● TASK DIRECTIONS:
Copy each of the entries below word for word.

━━ RECORDS FOR THE TASK ━━

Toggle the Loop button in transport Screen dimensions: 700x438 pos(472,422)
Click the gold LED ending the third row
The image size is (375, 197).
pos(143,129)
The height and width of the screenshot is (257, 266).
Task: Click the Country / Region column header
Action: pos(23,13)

━━━

● RESPONSE FOR THIS EXERCISE:
Toggle the Loop button in transport Screen dimensions: 700x438 pos(472,422)
Click the gold LED ending the third row
The image size is (375, 197).
pos(143,129)
The height and width of the screenshot is (257, 266).
Task: Click the Country / Region column header
Action: pos(23,13)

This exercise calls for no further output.